▶ THE REQUEST
Reproduce the passage on androgyny and ardhanarisvara word for word, from "There are many" up to and including "differences are homogenised.".

We must remember that myths are not just simple tales, they modify, re-contextualise, evolve different meanings in different ages and reveal more and more dimensions of human consciousness over time. The symbiotic duality between the male and the female that is captured in the iconographical image of “ardhanarisvara” evokes a sense of both awe and wonder, and calls for a participation in the mystery of being. The image is a concrete manifestation of a philosophical imagination, a rendering of a mythopoeic vision rather than a historical reality. To go back to the mythical narratives suggested by this beautiful icon would really mean discovering newer and wider meanings embedded in it. Its appeal is aesthetically valuable and epistemologically significant.

There are many culture-specific stories recollected and recorded about androgyny and ardhanarisvara, many highlighting the differences between the two. But I would choose to go by Barbara Walker’s understanding of these two mythic symbols, suggesting an interchangeability of the two terms, both denoting the coming together of the male and the female. In that it is a oneness that does not dissolve the duality but embraces it. The ongoing debate and the controversy about the definition of the word “androgyny” has been arousing the interest of many a scholar. Some have led androgyny to acquire a relationship with words and concepts such as hermaphrodite, transgender or even trans-sexual. Others take it as a neutral or transcendental category through which the sexual differences are homogenised.

Evelyn J. Hinz enumerates various responses to androgyny and points out how “whereas some critics see androgyny as a mode of resistance to established sexual norms and a positive and liberating concept, for others it is a nefarious anodyne and a “myth” that must be resisted.”2 In the early days of feminism the well-known British writer Virginia Woolf championed androgyny as a strategy to combat unequal status of men and women emerging out of an aggressive imposition of gender differences. The chains of gender restrictions have led to a stifling of both the sexes making them live pre-determined and socially scripted roles generated by patriarchal notions.

▶ MATERIAL PROVIDED

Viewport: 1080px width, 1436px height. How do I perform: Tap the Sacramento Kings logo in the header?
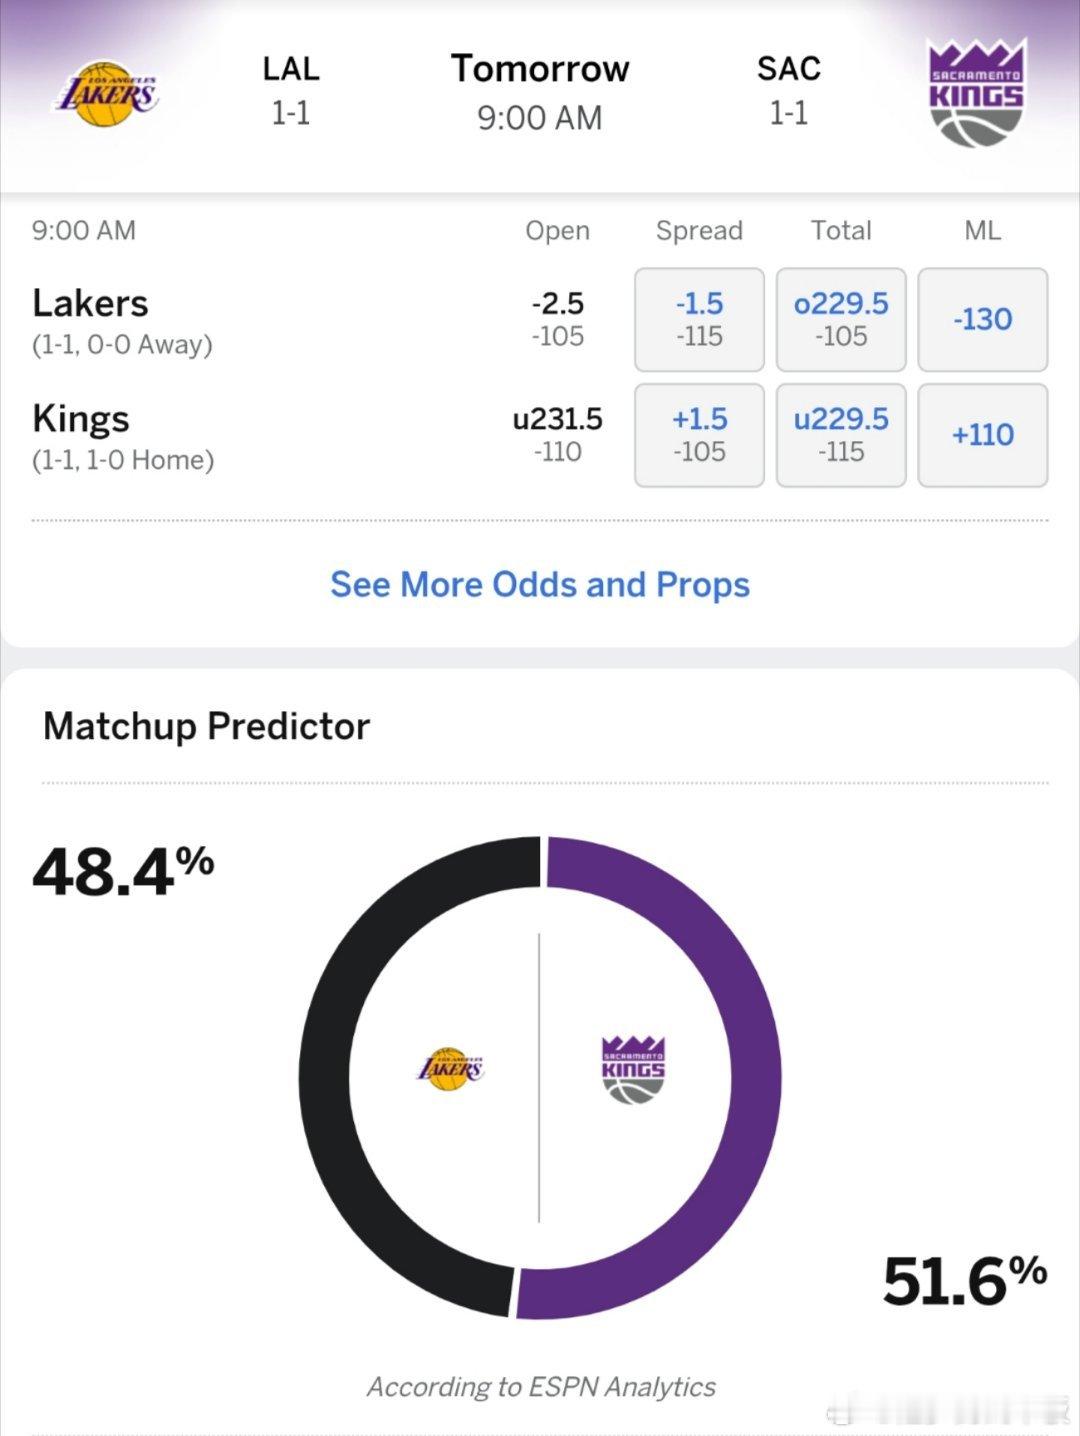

▶ OUTPUT BELOW
There are many culture-specific stories recollected and recorded about androgyny and ardhanarisvara, many highlighting the differences between the two. But I would choose to go by Barbara Walker’s understanding of these two mythic symbols, suggesting an interchangeability of the two terms, both denoting the coming together of the male and the female. In that it is a oneness that does not dissolve the duality but embraces it. The ongoing debate and the controversy about the definition of the word “androgyny” has been arousing the interest of many a scholar. Some have led androgyny to acquire a relationship with words and concepts such as hermaphrodite, transgender or even trans-sexual. Others take it as a neutral or transcendental category through which the sexual differences are homogenised.